Supplied records:
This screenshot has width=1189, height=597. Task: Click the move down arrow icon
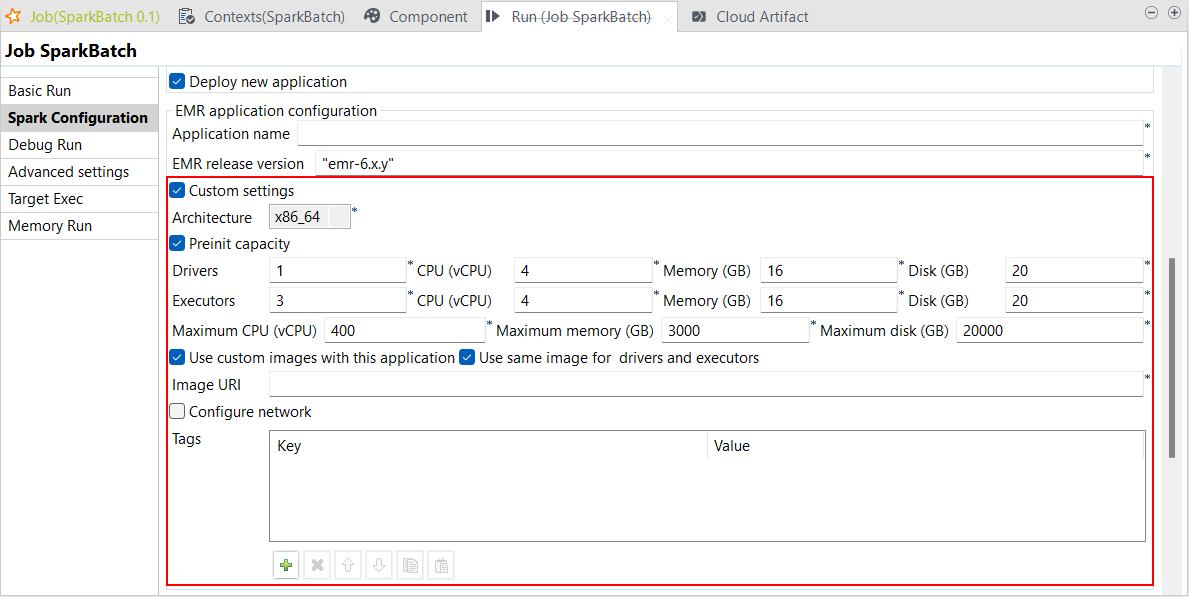[x=379, y=566]
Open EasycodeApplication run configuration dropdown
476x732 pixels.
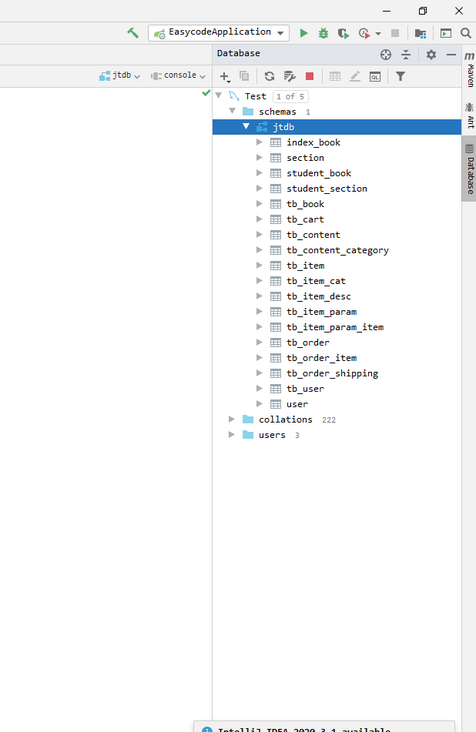[219, 33]
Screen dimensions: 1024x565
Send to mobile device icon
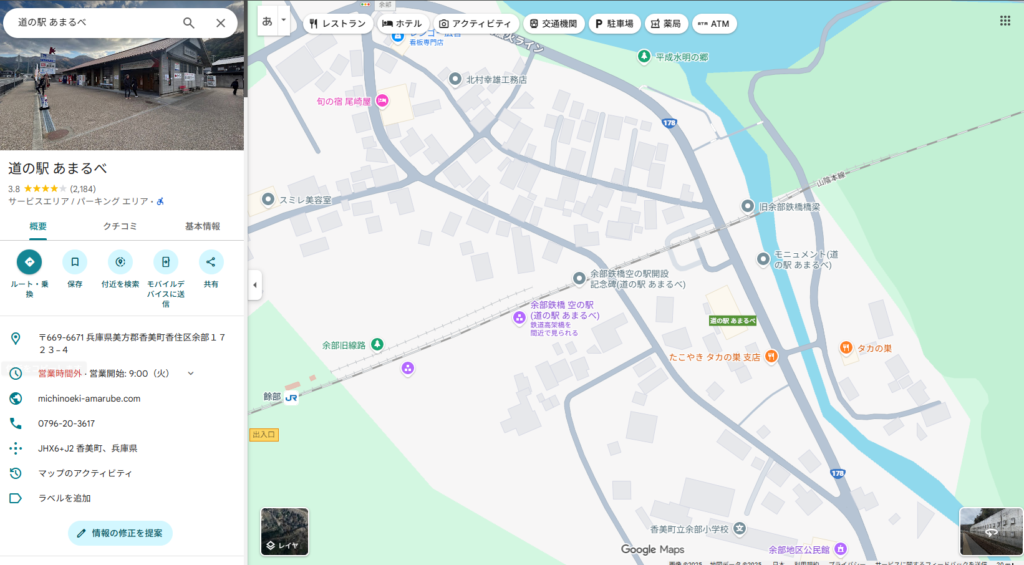tap(166, 262)
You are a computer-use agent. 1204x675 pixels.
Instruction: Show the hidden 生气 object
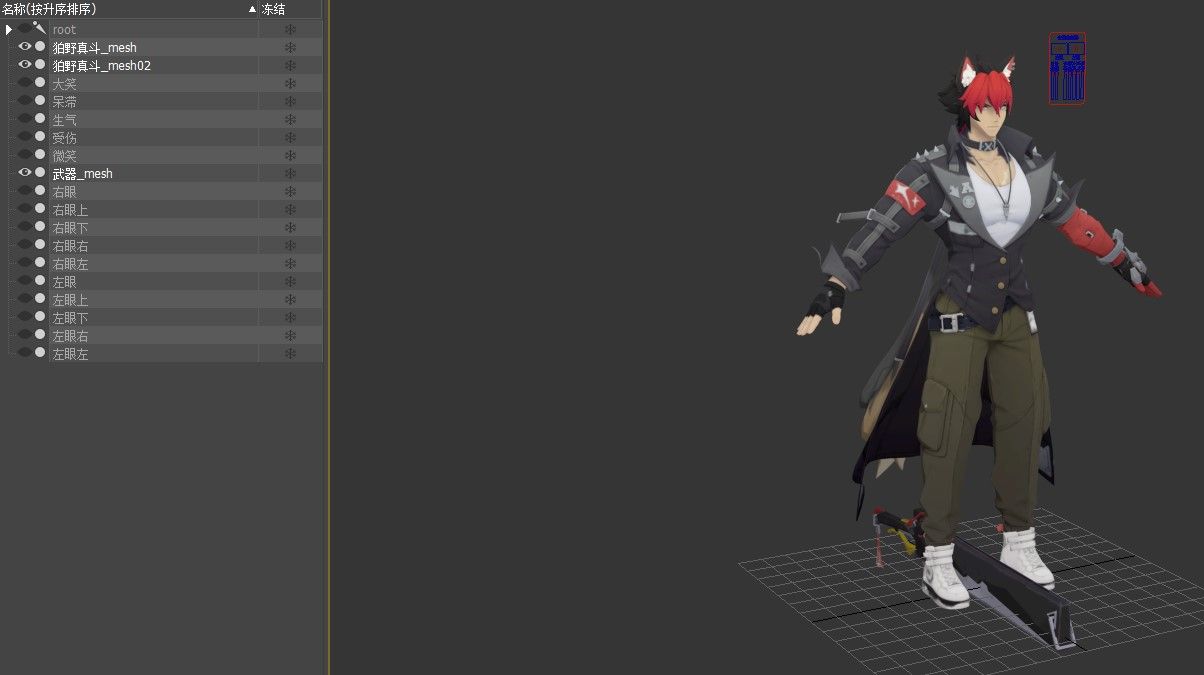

Task details: Reproduce all of the material above with every "icon" changed to "button" and nothing else altered. Leave out the pictures.

Result:
This screenshot has width=1189, height=597. Task: Click the move down arrow button
[x=379, y=566]
Open EasycodeApplication run configuration dropdown
476x732 pixels.
[219, 33]
Screen dimensions: 1024x565
Send to mobile device button
tap(166, 262)
You are a computer-use agent. 1204x675 pixels.
Instruction: Show the hidden 生气 object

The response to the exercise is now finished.